There was also supposed to be a nice tea shop about an hour before Ilfracombe but I am beginning to think God does not want me to have my Devon cream tea experience. Every tea shop so far has been closed. Every single one.  I came to Devon for tea and scones and instead I am being emotionally waterboarded by CLOSED signs.


Highlight of the day was Ken dropping his million dollar carbon fibre trekking poles over a seawall into a ravine and immediately taking off downhill like a man whose pension plan had become sentient and escaped. Full panic mode. Followed by Ken putting his shoes outside our room window to air out, only for them to tumble off the ledge onto the roof below, nearly taking out a nesting seagull. Somewhere that bird is telling a very traumatic story tonight. I will not be selecting Ken as my Everest climbing partner based on current evidence. Ilfracombe itself feels like the aftermath of a rough night out. I remember being here ten years ago and the place had a pulse. Now Brexit and an economy held together with tape and prayer seem written into the streets. Shuttered shops. Empty cafés. Hotels and BnBs with For Sale signs hanging around like abandoned Tinder profiles. There is a beer and cider festival happening in the park tonight though, which feels very British. Equal chance of a beautiful community gathering or absolute carnage. Somewhere between wholesome village fête and police paperwork. I may or may not investigate.


It felt heavy today. ” The Late Show ended and while I haven’t sat down to watch it in years, I remember the David Letterman era and those early Stephen Colbert years. I remember the wit, the irreverence, the art of looking power in the eye and saying, “Actually… no.” Knowing it ended because Colbert stood up to a bully filled me with a strange cocktail of emotions:  pride with a side of grief. Because I know, in my own much smaller way, the cost of speaking truth to power. I am nowhere near that influential. I don’t command audiences or shape headlines. But I know the double bind. I know that maddening gospel paradox where honesty gets praised in theory and punished in practice. Prophets really had the worst PR strategy imaginable. Even Jesus looked at systems of power and said, this isn’t it, and somehow people still chose empire. Humanity stays committed to the bit.

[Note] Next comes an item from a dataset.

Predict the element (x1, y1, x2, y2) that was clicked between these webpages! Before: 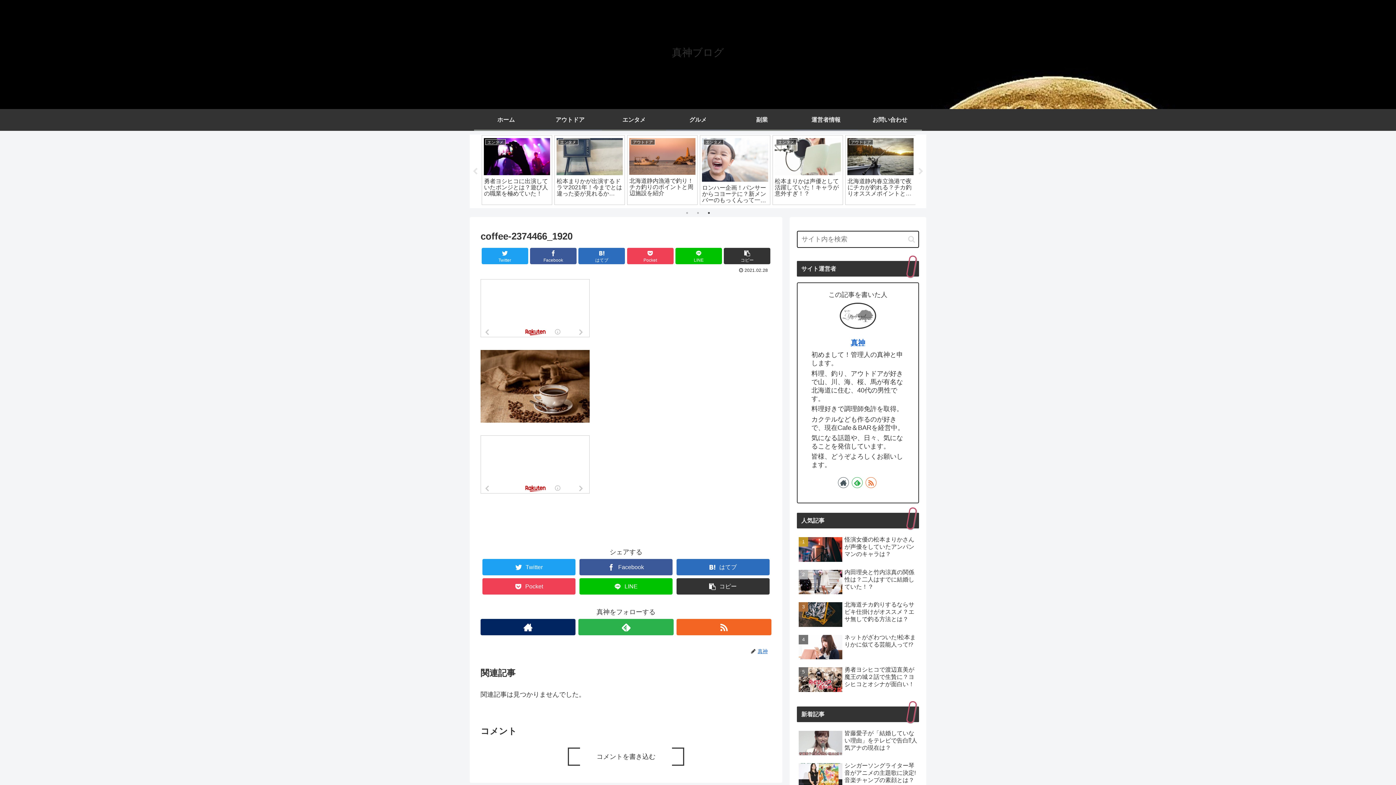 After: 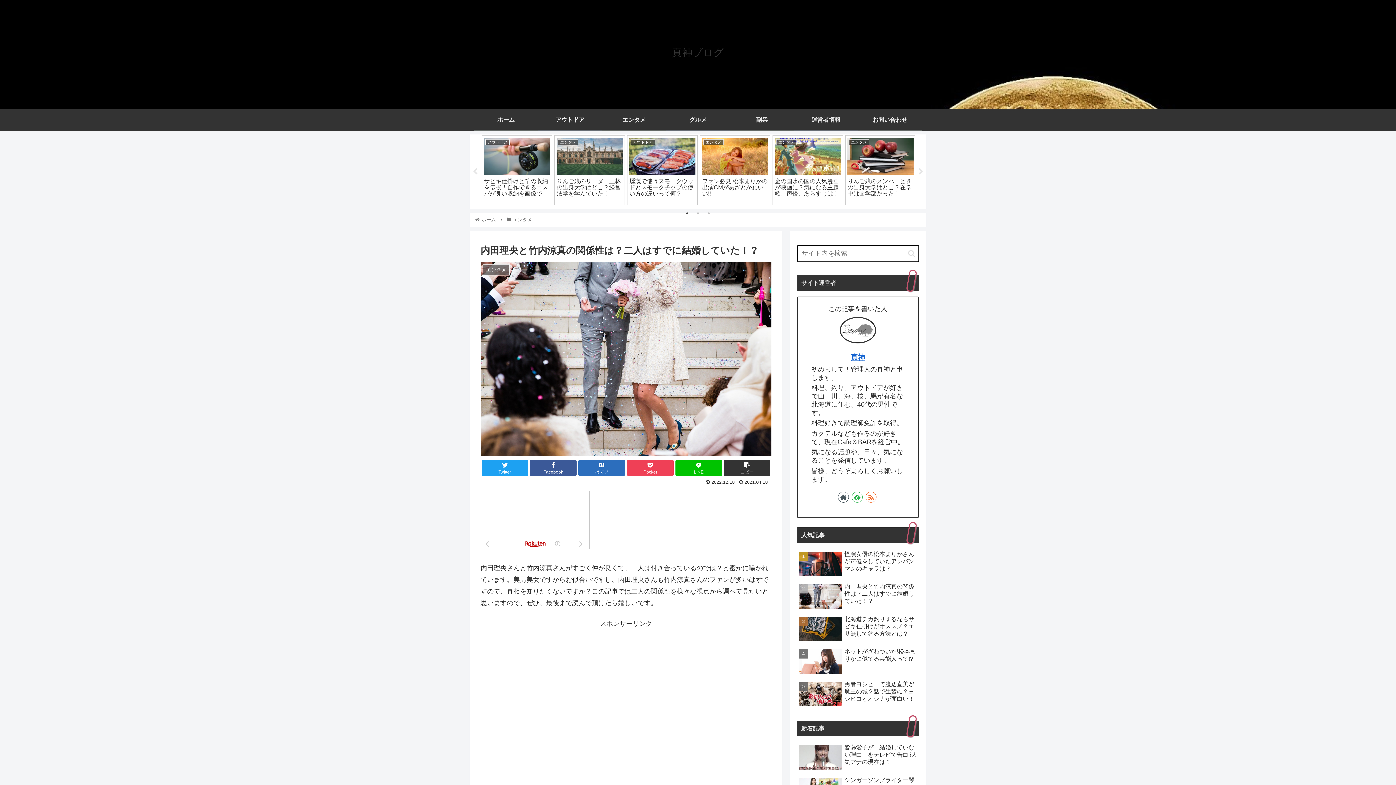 Action: bbox: (627, 135, 697, 205) label: エンタメ
内田理央と竹内涼真の関係性は？二人はすでに結婚していた！？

And I’ve felt sadness watching the women’s Camino community begin to mirror the worst parts of American politics. Somewhere along the way, difference stopped feeling welcomed and started feeling suspicious. I shared my journeys there not for likes or influence, but as a tiny signal fire to anyone who wasn’t white, straight, or conservative. Just a quiet way of saying: hey, if you feel like the odd one out, you’re not alone. There’s another one of us here. And yes, I’m angry that this can be seen as disruptive. But I also understand why. Difference unsettles power.  Because difference cracks open imagination. It whispers dangerous possibilities: what if another world exists? What if it’s kinder? What if liberation is bigger than we were told? Feminist readings of the New Testament understand this deeply. The women around Jesus were never threatening because they were loud. They were threatening because they testified to another way of being. I thought a lot today about Stephen Colbert and all the women and men who stood in truth before us. Those who paid much steeper prices than I ever have. And if this ache of alienation tells me anything, I suspect even the bravest among them went home some nights and wept. Not because they were weak. But because having a good heart in a hard world can feel like carrying water uphill.

Still… something is shifting.

We know the darkness of that shift. We see it every day. But darkness has always had one weakness: even the smallest light suddenly becomes impossible to ignore. 

I think the flicker is here.

And we are too.

A little bruised. A little tired. A little angry. But still rising.

Still burning with the glory of love.